EXERCICE ÉCRIT 1: Dans le passage cité, quelle période est retenue pour l'étude des origines sociales des élèves des collèges et des lycées ?

PASSAGE CITÉ:
┌──

Parcours d’élèves en contextes : origines sociales des élèves et usage des réseaux d’établissements. C’est la suite directe des travaux menés depuis 2015 mais qui, désormais, se concentrent sur la question très délicate des origines sociales des élèves (en particulier des collèges et des lycées, sur la période 1802-1914) et sur l’usage différencié des réseaux d’établissements par les familles, en lien étroit avec leurs moyens financiers mais aussi avec le sexe des élèves. La question du coût des études, les modalités de financement, les aides potentielles de financeurs sont dès lors majeures et sont directement interconnectées à la question des origines sociales et des usages des réseaux d’établissements. Il s’agit de poursuivre les travaux entamés durant le précédent contrat en les complétant par des études de cas.

L’orientation scolaire et professionnelle apparaît comme un terrain relativement peu exploré sous l’angle historique alors même qu’elle confronte les représentations et les logiques d’action des enseignants, des pouvoirs publics, des familles... et des jeunes. Dans le sillage du « retour de l’acteur » et de l’intérêt pour l’agency, il importe d’écrire une histoire capable de démontrer la place réelle des jeunes et de leur famille dans le processus d’orientation.

Il est dommageable de vouloir reconstituer les parcours des élèves sur la longue durée et de stopper les analyses à la fin des années « collège » ou « lycée », alors que pour la frange très minoritaire des élèves qui suivent des études secondaires au XIXe siècle, la suite logique est souvent celle des études supérieures. Un travail sera consacré aux étudiants-étudiantes (1800-1940) et leurs caractéristiques principales (origines sociales, géographiques, place des femmes, filières choisies, etc.) entre 1800 et 1940.

1.2. Formation et identités des enseignant.e.s et des corps administratifs de l’Instruction publique

On s’intéressera aux parcours socio-professionnels des enseignants (du primaire et du secondaire) en liant ensemble la recherche de leurs origines sociales, leur parcours de formation et les étapes de leur carrière professionnelle. Il s’agira aussi d’étudier les savoirs et contenus de formation, à la fois théoriques et pratiques mais aussi les postures professionnelles exigées de ces enseignants, selon les périodes et les espaces pris en considération. Enfin une attention sera portée au contrôle et le conseil apporté aux enseignant.e.s par les corps « administratifs » que sont les chefs d’établissements et les corps d’inspection. Il s’agit ici d’étudier, au quotidien, le travail de contrôle opéré par les directeurs d’école, les chefs d’établissements et les inspecteurs sur leurs enseignants, leur respect ou non des « normes » exigées d’eux par les textes officiels mais aussi par les « usages ».

└──

EXTRAITS DES ENTRÉES:
┌──

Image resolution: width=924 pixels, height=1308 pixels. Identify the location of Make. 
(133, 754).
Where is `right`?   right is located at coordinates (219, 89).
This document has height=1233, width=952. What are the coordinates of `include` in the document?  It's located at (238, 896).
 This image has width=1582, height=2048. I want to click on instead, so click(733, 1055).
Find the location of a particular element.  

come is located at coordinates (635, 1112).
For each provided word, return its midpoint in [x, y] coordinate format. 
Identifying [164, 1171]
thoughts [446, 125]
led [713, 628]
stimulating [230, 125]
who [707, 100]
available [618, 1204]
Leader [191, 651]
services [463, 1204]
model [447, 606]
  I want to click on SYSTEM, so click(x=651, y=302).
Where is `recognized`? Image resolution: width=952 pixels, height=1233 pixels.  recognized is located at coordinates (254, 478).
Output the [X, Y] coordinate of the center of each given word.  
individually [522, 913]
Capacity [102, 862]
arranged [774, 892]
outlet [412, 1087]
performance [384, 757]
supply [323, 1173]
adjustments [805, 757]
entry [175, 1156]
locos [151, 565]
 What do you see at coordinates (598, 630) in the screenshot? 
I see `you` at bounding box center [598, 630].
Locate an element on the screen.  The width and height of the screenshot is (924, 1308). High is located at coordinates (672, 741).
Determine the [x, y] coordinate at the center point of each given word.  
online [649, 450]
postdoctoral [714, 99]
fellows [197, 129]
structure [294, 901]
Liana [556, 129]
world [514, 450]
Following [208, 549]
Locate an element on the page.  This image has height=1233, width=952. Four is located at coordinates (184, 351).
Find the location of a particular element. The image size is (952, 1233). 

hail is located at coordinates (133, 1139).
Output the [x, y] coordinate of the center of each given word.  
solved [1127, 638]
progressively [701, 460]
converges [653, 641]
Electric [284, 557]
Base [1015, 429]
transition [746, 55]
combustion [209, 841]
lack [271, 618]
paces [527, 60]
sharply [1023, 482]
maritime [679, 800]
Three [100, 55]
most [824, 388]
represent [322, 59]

└──

EXERCICE ÉCRIT 2: Recopiez à l'identique les lignes des entrées, de la ligne contenant « Leader [191, 651] » à la ligne contenant « arranged [774, 892] », ces deux lignes comprises.

RÉPONSE 1: La période 1802-1914.

RÉPONSE 2:
Leader [191, 651]
services [463, 1204]
model [447, 606]
  I want to click on SYSTEM, so click(x=651, y=302).
Where is `recognized`? Image resolution: width=952 pixels, height=1233 pixels.  recognized is located at coordinates (254, 478).
Output the [X, Y] coordinate of the center of each given word.  
individually [522, 913]
Capacity [102, 862]
arranged [774, 892]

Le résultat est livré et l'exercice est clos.